The website for the anti-piracy company Denuvo reportedly sprung a leak yesterday in the form of several unsecured directories. The open directories have since been locked down, but the security slip-up has already led to the discovery and leak of confidential material online.
Game developers who have contacted or worked with Denuvo in the past may have cause for concern; the leaked info potentially contains email addresses and phone numbers for developers that have contacted the company in the past 3 years.
Denuvo, who has provided anti-piracy measures for games like Doom and Just Cause 3 in the past, has become one of the most notable DRM companies in the game.
But this leak, along with the recent and record-breaking 5 day crack of Denuvo-protected Resident Evil 7, could potentially shake the industry’s confidence in the company.

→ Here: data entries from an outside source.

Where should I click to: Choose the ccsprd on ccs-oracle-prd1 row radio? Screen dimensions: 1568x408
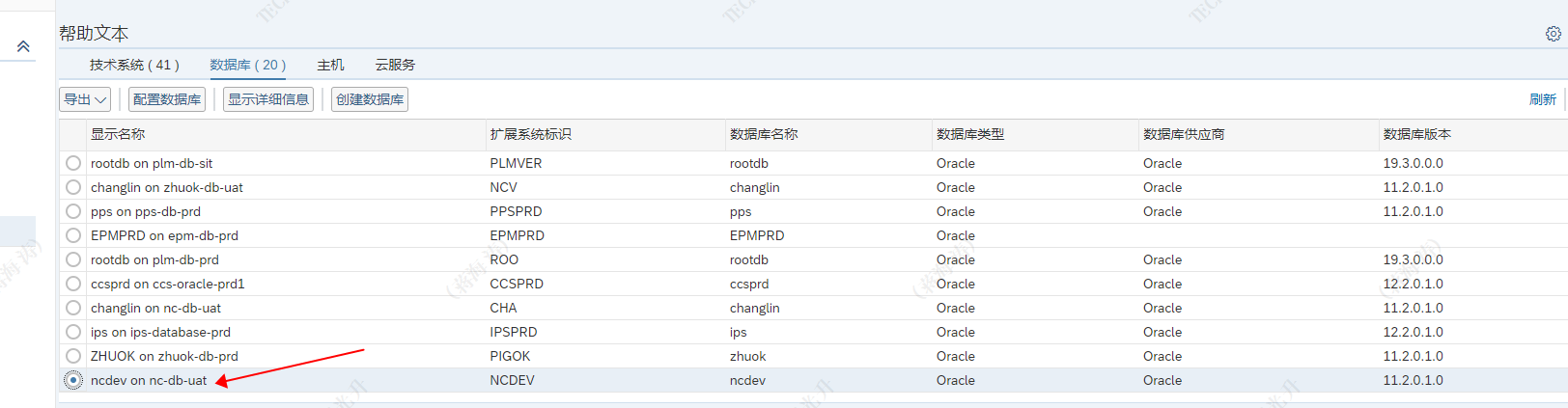click(73, 284)
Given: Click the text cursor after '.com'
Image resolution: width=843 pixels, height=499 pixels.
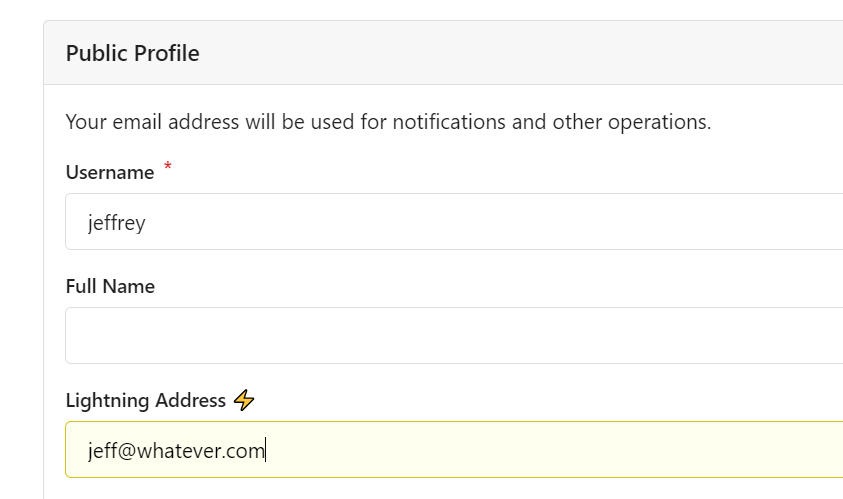Looking at the screenshot, I should [266, 451].
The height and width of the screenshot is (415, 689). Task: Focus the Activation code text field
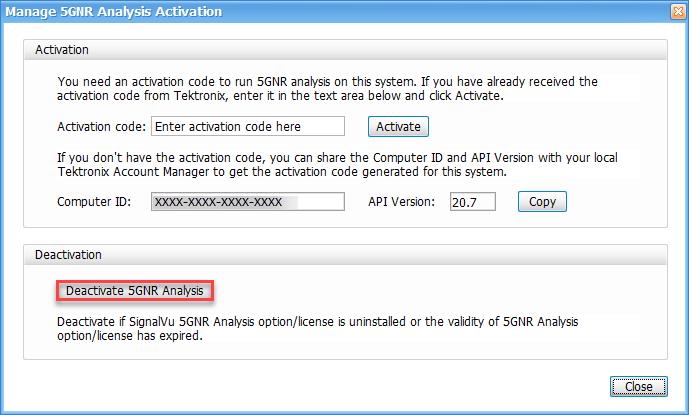(x=247, y=127)
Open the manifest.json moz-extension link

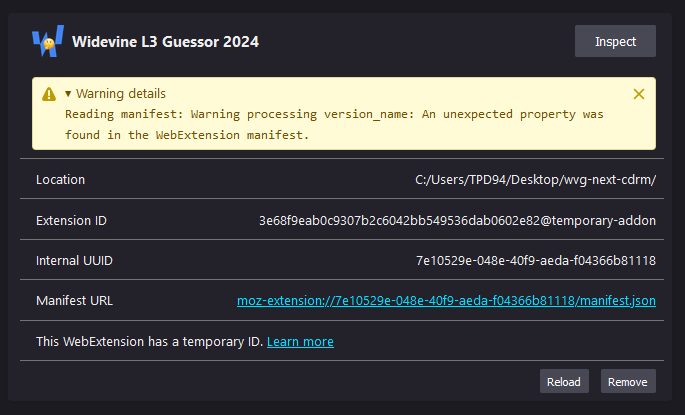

It’s hard to tell exactly how damning the information leaked from the website will be, but initial reports from TorrentFreak have already confirmed that the now-public files contain records of customer support messages sent via the site's contact form since 2014. Those files alone appear to include private information like email addresses, names, and phone numbers in addition to the text of the messages themselves.
Along with hate mail from angry pirates, the leak allegedly includes inquiries from several independent and triple-A developers about using Denuvo's anti-piracy measures for future games.
Access to the previously-public directories has already been locked down, but, if the comment section of TorrentFreak’s report is any indication, crackers have already downloaded the leaked files in their entirety and are chewing through the information as we speak.
So far, the support messages and a single powerpoint presentation seem to be the only significant discoveries, but if crackers are able to uncover information or code directly relating to Denuvo’s anti-piracy software, it could give would-be pirates the tools to crack Denuvo-protected games in record time.